For instance, a quick hop back 170 years ago might take us back to a disputed boundary just north of State Line Road that separated Mississippi from Tennessee.
Or back to the time when DeSoto County was one of the largest counties of its size in northwest Mississippi before it was virtually split in two. The Coldwater River became the county line when Tate County was formed in 1873.
A few years earlier, forces under Confederate General James R. Chalmers guarded the Coldwater River Bridge, which was owned by the Mississippi and Tennessee Railroad Company. Chalmers received word from his cavalry scouts that the Union forces planned to attack Grenada to the south. Another major railroad crossing, across the Tallahatchie at Abbeyville, was burned to prevent this assault.

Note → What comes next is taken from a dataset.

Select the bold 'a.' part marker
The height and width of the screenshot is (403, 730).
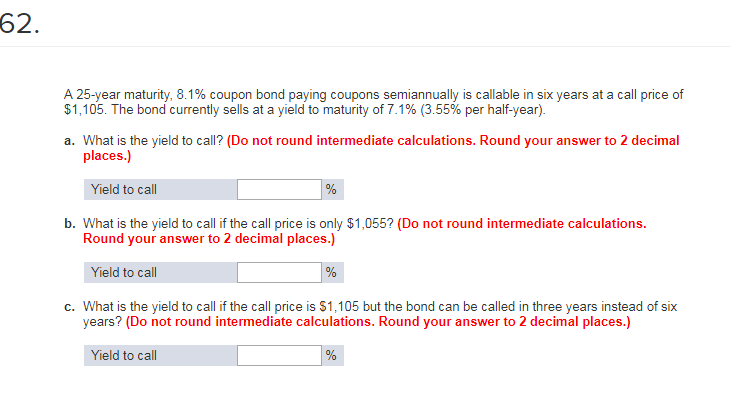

Despite the fact the Union officers had been ordered to refrain from burning Hernando, the burning and sacking of the town went on anyway. Eighty prisoners and 12,000 pounds of bacon were confiscated and captured. More than 250 horses were requisitioned, a fancy word for stealing, and the courthouse was burned.
Yet, life would slowly return to normal for the citizenry of DeSoto County‚ but it would take a decade after the war for that to happen.
In the fall of 1878, residents of DeSoto County were confronted by the “Yellow Fever Epidemic,” which left thousands dead in its wake across the American South. That very year, the First Presbyterian Church was erected along Holly Springs Street, now Commerce Street, and the handsome building served as a yellow fever hospital. “The Citizens Relief Committee” met during the course of late September through October when the committee’s president, Dr. E. E. Bullington would die of the disease himself.
Cooler weather and a killing frost would bring relief.
Flash forward another two decades and life was pretty much back to normal. It is comforting to note that in small Southern towns some things never change. The local newspaper, The Times Promoter, reported the Memphis Bicycle Club streamed into the county on a Sunday morning excursion in 1892, and surprised a large contingent of folks getting baptized in a local pond. As the Time Traveler makes his way to church to preach on Sunday, I am constantly amazed at the number of people seemingly engaged in everything under the sun except sitting in the pews in church.
Maybe the folks in the pond getting baptized left an impression on the Sunday morning cyclists, and conversely, maybe the cyclists left an indelible impression on the ones getting baptized.
I guess one’s direction in life depends upon one’s frame of reference. All of us, the Good Book says, need to make sure we are all on the right road, a road that is sometimes long and bumpy, and other times, a place of tranquil peace and scenic beauty. After all, it’s the good Lord who gets to wave the checkered flag when the race is done.
Keep travelin’ on, dear readers. The journey is time well spent.